PULMONARY MICROVASCULAR PERMEABILITY - RESPONSES TO HIGH VASCULAR PRESSURE AFTER INDUCTION OF PACING-INDUCED HEART-FAILURE IN DOGS

The pressure threshold for injury of pulmonary capillaries is approximate to 50 to 55 cm H2O in the canine lung, as measured by changes in the filtration coefficient (K-f,K-c). Since the pulmonary endothelial basement membrane has been observed to thicken in patients with heart failure and pulmonary venous hypertension, we hypothesized that both baseline permeability and the threshold for high-vascular-pressure injury would be altered as a result. Dogs (n=12) were chronically paced at 245 beats per minute for approximate to 4 weeks, then were paced at 225 beats per minute for an additional 3 weeks. Lung lobes from anesthetized paced dogs and additional control dogs (n=14) were then isolated, ventilated, and perfused with blood. Although vascular resistance was increased nearly threefold and vascular compliance reduced by 50% in the paced group, K-f,K-c referenced to 1 g blood-free dry weight was no different from control. Despite this lack of difference at normal pulmonary vascular pressures, several significant results were obtained. First, in the paced group there was a significant increase in the threshold for high-vascular-pressure injury: K-f,K-c measured at pulmonary vascular pressures commonly seen in heart failure (20 to 50 cm H2O) were significantly less in this group compared with control.
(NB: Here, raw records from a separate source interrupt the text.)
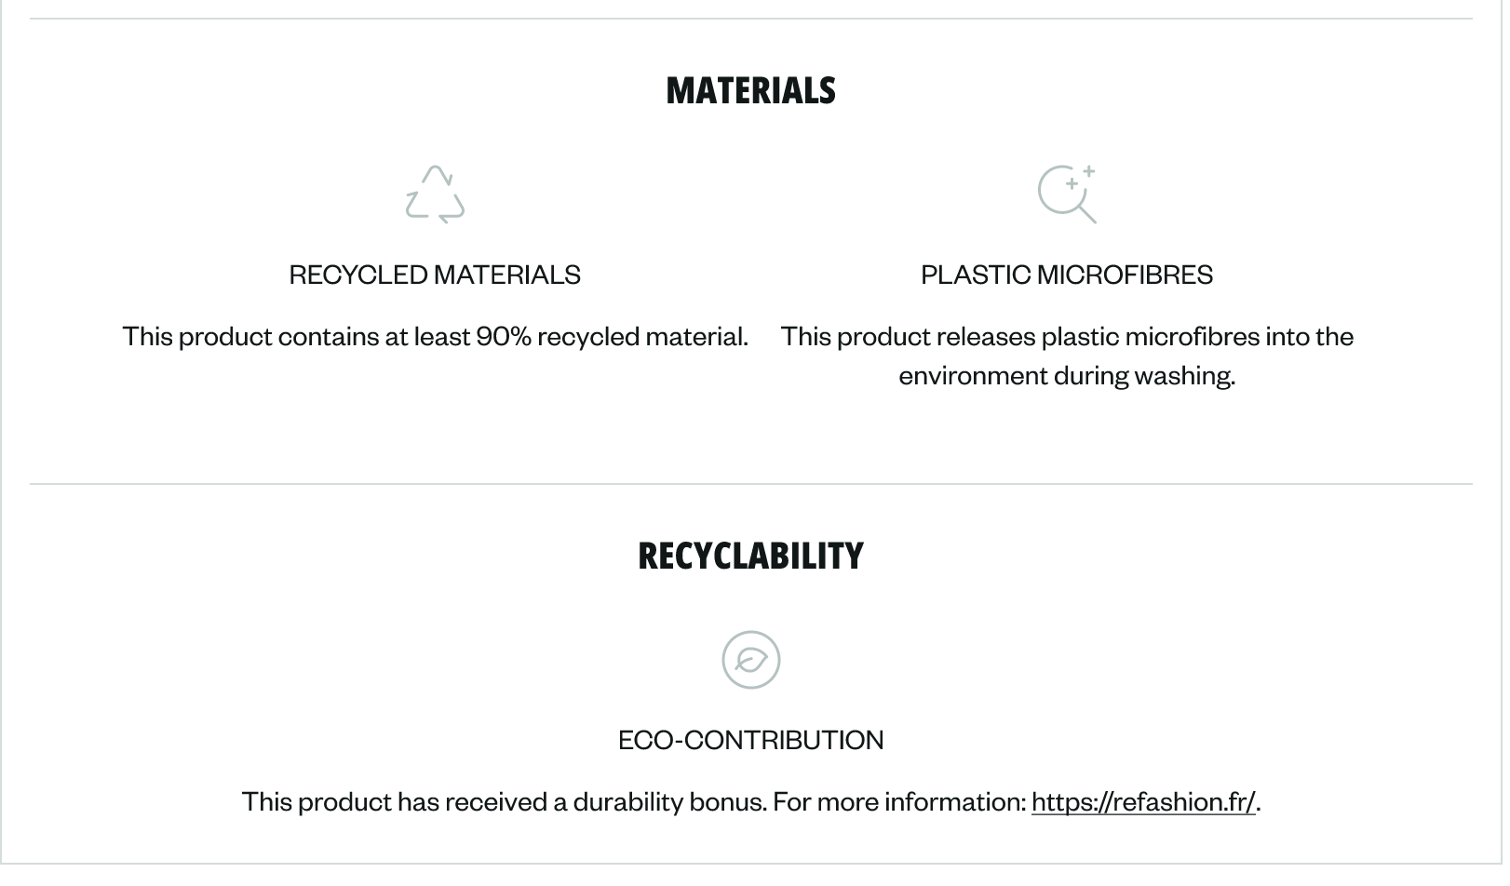Select the RECYCLED MATERIALS label
The image size is (1510, 886).
pyautogui.click(x=435, y=275)
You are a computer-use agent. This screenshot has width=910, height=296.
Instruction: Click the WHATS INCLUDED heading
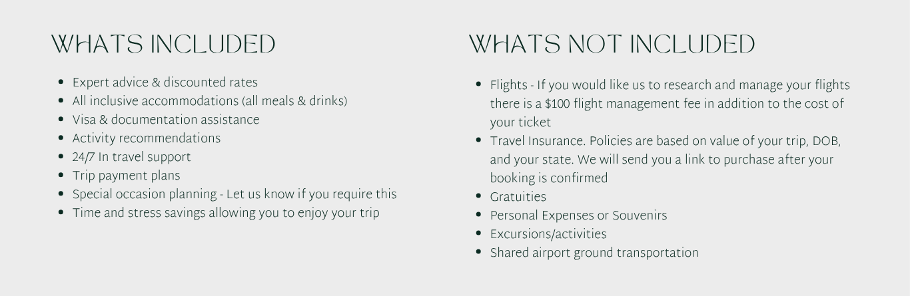[163, 45]
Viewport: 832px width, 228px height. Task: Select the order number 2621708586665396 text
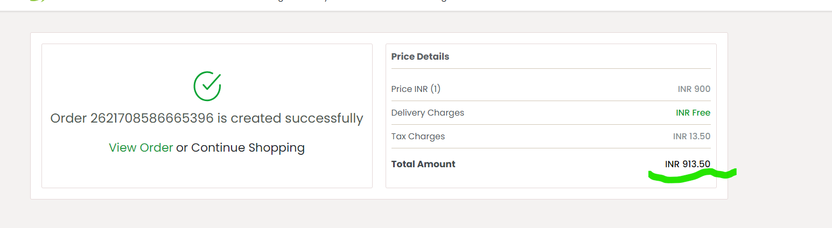tap(152, 118)
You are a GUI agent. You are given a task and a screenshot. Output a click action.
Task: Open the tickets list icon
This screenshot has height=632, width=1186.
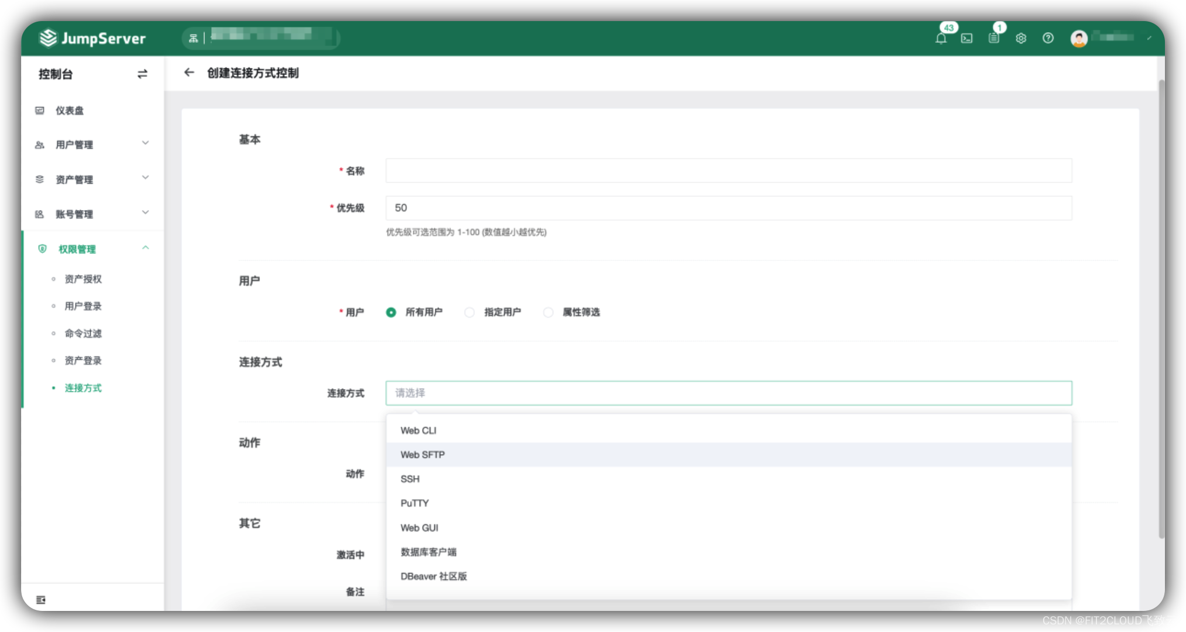coord(993,39)
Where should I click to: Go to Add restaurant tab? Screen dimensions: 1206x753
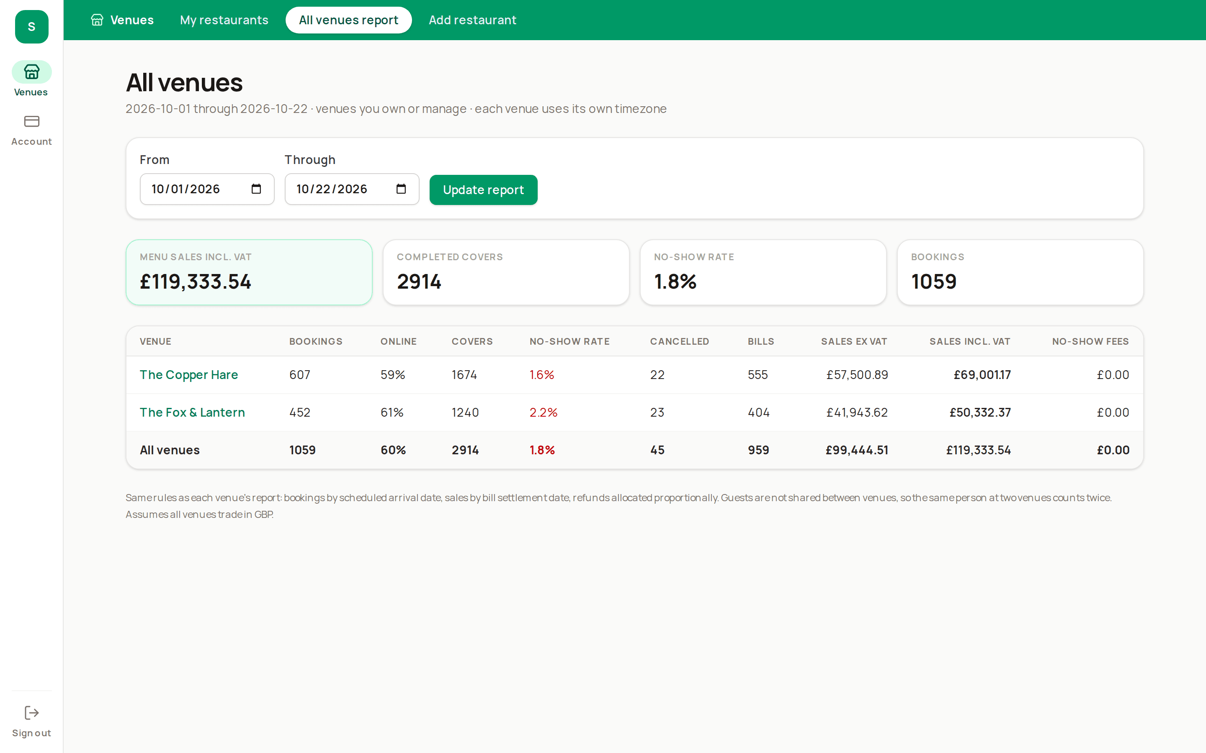click(x=472, y=20)
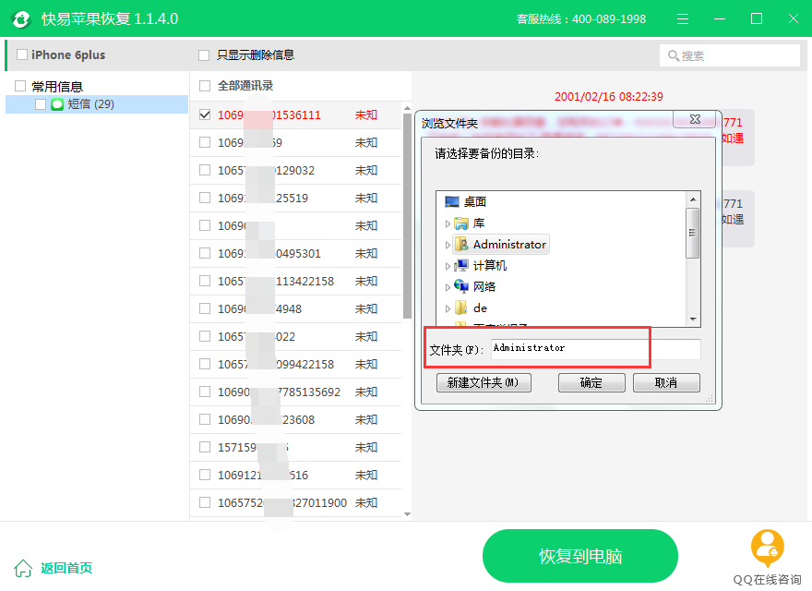The height and width of the screenshot is (591, 812).
Task: Select the 网络 network icon in tree
Action: click(x=462, y=286)
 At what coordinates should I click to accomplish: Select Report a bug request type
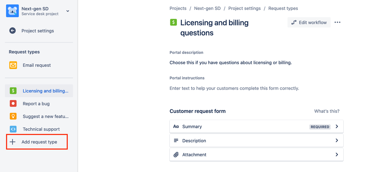pos(36,104)
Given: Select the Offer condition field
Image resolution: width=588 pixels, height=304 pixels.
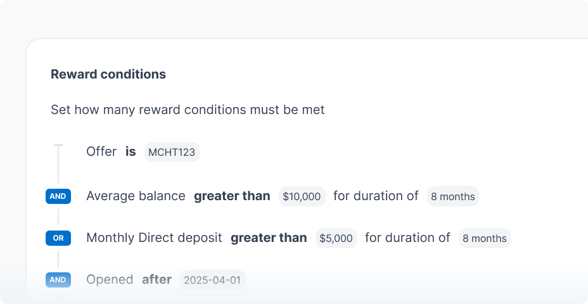Looking at the screenshot, I should point(101,152).
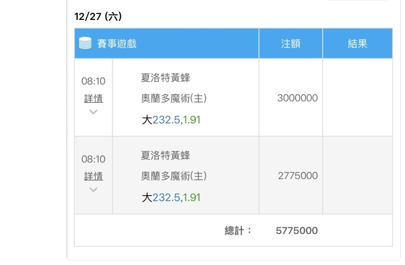
Task: Click the 5775000 total amount
Action: (x=297, y=230)
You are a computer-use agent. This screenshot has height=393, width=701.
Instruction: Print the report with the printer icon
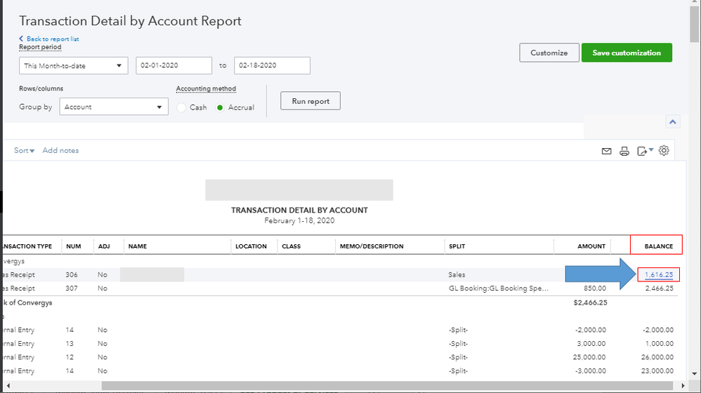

Model predictions showed that in vivo, this difference in K-f,K-c would result in a 50% reduction in the amount of water and protein cleared across the pulmonary capillary endothelial barrier in the paced group. Next, challenge with high vascular pressure resulted in less accumulation of residual blood in this group compared with control. Finally, in separate groups of animals, morphometric analysis of the alveolocapillary barrier showed that after either 4 or 7 to 8 weeks of pacing, endothelial, interstitial, and epithelial thicknesses were increased compared with control. Together, these results suggest that vascular remodeling confers a modest but important increase in the resistance of these lungs to high-vascular-pressure injury and the development of alveolar edema.